Mehrwertsteuer 2026: Grundnahrungsmittel ab Juli günstiger
Ab 1. Juli 2026 gilt in Österreich ein neuer Mehrwertsteuersatz von 4,9 Prozent auf ausgewählte Grundnahrungsmittel wie Brot, Milch, Eier und Gemüse. Auch Grazerinnen und Grazer spüren die Entlastung ab sofort an der Supermarktkasse.
Mit dem heutigen 1. Juli 2026 tritt in Österreich eine deutliche Entlastung beim täglichen Einkauf in Kraft: Die Bundesregierung senkt die Mehrwertsteuer auf ausgewählte Grundnahrungsmittel dauerhaft von 10 auf 4,9 Prozent. Die gesetzliche Grundlage dafür wurde am 10. Juni 2026 im Bundesgesetzblatt kundgemacht, nachdem der Nationalrat am 21. Mai 2026 mit den Stimmen der Koalitionsfraktionen die entsprechende Novelle zum Umsatzsteuergesetz beschlossen hatte.

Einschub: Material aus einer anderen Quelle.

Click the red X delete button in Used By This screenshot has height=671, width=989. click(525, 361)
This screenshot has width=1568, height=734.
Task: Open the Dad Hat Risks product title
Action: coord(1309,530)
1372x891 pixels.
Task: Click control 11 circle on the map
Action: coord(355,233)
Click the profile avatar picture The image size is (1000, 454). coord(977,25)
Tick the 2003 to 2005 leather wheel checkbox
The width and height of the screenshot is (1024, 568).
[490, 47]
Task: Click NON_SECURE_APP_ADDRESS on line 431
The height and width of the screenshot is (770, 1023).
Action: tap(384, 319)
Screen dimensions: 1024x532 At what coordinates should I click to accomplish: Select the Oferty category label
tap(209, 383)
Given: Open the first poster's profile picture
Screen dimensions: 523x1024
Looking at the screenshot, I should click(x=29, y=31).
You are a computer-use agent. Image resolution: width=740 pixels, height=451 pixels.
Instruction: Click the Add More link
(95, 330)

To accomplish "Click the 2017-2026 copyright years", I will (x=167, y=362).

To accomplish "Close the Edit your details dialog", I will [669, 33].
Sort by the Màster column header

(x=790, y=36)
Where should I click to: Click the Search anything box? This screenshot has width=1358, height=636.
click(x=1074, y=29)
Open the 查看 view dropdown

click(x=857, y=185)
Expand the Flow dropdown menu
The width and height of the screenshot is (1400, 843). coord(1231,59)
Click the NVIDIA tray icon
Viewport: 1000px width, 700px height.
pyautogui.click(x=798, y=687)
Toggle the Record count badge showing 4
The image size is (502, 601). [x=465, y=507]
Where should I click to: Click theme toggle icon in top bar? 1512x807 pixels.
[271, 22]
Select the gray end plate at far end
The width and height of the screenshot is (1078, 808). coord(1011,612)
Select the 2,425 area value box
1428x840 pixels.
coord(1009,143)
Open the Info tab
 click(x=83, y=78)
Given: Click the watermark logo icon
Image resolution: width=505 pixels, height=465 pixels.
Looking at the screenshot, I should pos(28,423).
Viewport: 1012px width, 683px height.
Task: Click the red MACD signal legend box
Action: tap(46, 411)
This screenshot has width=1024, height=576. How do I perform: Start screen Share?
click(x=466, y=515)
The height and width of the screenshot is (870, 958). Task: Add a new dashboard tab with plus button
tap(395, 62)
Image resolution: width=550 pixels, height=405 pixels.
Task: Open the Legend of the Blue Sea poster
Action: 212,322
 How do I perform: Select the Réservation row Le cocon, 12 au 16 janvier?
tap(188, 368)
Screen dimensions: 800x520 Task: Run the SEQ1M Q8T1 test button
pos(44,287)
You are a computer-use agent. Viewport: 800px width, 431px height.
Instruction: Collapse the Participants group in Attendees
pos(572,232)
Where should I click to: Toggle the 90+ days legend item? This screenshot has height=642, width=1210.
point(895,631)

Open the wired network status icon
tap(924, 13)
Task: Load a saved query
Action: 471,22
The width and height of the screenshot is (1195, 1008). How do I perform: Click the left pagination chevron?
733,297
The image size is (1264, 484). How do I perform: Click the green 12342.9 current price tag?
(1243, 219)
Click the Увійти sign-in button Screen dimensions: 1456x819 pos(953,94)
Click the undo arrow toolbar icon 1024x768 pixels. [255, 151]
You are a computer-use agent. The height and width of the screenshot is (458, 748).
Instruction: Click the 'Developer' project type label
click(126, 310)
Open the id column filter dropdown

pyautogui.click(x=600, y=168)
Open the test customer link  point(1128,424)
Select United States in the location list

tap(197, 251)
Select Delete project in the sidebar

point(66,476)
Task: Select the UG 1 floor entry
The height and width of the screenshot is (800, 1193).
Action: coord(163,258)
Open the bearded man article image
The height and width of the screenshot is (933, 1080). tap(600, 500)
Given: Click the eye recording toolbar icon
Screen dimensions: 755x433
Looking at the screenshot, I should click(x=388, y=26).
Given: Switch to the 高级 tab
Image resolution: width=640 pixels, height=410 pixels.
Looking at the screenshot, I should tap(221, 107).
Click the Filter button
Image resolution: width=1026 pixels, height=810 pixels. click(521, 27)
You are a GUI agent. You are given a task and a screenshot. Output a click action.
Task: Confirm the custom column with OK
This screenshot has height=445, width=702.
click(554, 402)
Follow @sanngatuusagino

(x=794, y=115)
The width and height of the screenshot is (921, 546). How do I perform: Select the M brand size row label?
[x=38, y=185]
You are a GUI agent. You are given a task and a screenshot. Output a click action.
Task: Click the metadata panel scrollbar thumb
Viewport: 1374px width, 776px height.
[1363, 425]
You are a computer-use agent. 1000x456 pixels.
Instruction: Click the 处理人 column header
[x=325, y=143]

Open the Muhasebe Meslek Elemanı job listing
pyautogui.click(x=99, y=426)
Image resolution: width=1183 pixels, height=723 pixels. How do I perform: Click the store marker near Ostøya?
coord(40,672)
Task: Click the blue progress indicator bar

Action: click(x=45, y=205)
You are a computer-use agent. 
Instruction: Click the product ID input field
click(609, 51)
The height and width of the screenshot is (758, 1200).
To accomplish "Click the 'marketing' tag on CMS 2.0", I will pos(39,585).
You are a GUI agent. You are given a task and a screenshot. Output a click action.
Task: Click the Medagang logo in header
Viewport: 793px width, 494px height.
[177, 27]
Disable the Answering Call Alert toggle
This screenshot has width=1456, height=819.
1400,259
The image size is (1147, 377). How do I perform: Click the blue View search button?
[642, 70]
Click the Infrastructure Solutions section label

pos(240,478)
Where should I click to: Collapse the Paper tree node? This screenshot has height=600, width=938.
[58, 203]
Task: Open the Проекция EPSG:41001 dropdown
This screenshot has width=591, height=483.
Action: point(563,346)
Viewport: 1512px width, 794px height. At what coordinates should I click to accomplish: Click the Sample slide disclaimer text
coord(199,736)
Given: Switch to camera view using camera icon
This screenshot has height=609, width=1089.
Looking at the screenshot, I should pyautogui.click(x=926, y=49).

Welche Produkte sind betroffen?
Der neue Steuersatz gilt konkret für Milch, Butter, Eier, Reis, Weizenmehl, Nudeln und Brot sowie für die meisten Gemüsesorten einschließlich Tiefkühlgemüse und für gängiges Stein- und Kernobst. Eine Besonderheit gilt bei Brot und Gebäck: Enthält ein Produkt mehr als fünf Prozent Fett in der Trockenmasse, bleibt der bisherige Steuersatz von 10 Prozent bestehen. Liegt der Fettgehalt darunter, greift der neue Satz von 4,9 Prozent. Der Satz wurde bewusst knapp unter der EU-rechtlichen Fünf-Prozent-Schwelle angesetzt, um die Vorgaben des Europarechts einzuhalten.
Ersparnis und fiskalische Auswirkungen
Laut Finanzstaatssekretärin Barbara Eibinger-Miedl sollen private Haushalte durch die Senkung im Durchschnitt rund 100 Euro pro Jahr einsparen. Eibinger-Miedl bezeichnete die Maßnahme als „einen weiteren konkreten Schritt zur Bekämpfung der Teuerung" und verwies auf Expertenschätzungen, wonach die Inflationsrate bei vollständiger Weitergabe der Entlastung um 0,1 bis 0,2 Prozentpunkte sinken könnte. Für den Staatshaushalt bedeutet die Reform Mindereinnahmen von rund 400 Millionen Euro pro Jahr.
Der österreichische Lebensmittelhandel hat angekündigt, die steuerliche Entlastung vollständig und unmittelbar an die Konsumentinnen und Konsumenten weiterzugeben. Ob diese Zusage flächendeckend eingehalten wird, werden Preisbeobachtungen in den kommenden Wochen zeigen.
Politischer Hintergrund
Den formellen Ausgangspunkt bildete der Ministerratsbeschluss vom 28. Jänner 2026. Die Bundesregierung reagierte damit auf eine Phase außergewöhnlich hoher Lebensmittelinflation: In den Jahren 2022 und 2023 hatte die Teuerung bei Nahrungsmitteln mit bis zu 17 Prozent im Jahresvergleich deutlich über der allgemeinen Inflationsrate gelegen. Kai Jan Krainer (SPÖ) betonte im Nationalrat, die Halbierung der Mehrwertsteuer auf ausgesuchte Lebensmittel sei neben der Deckelung von Mieten und der Spritpreisbremse ein weiterer Schritt zur Inflationsbekämpfung, die für die Bundesregierung „eine der wichtigsten Aufgaben" darstelle. Kritischer äußerte sich Abgeordnete Fürtbauer, die von einer „komplizierten Regelung" sprach - etwa weil zwar Roggenbrot, nicht aber Roggenmehl begünstigt werde.
Bedeutung für Graz
Für Grazerinnen und Grazer macht sich die Änderung ab sofort an der Supermarktkasse bemerkbar. Wer täglich Brot, Milch, Eier oder heimisches Gemüse kauft, zahlt auf diese Produkte künftig rund die Hälfte weniger Mehrwertsteuer. In einer Stadt wie Graz, in der ein vergleichsweise hoher Anteil einkommensschwacher Haushalte lebt, ist die sozialpolitische Dimension der Maßnahme besonders spürbar: Günstigere Grundnahrungsmittel entlasten vor allem jene, die einen größeren Teil ihres Einkommens für Lebensmittel aufwenden müssen.
Weiterführende Informationen zu den betroffenen Produktgruppen und zur rechtlichen Grundlage stellt das Bundesministerium für Finanzen auf seiner Website bereit.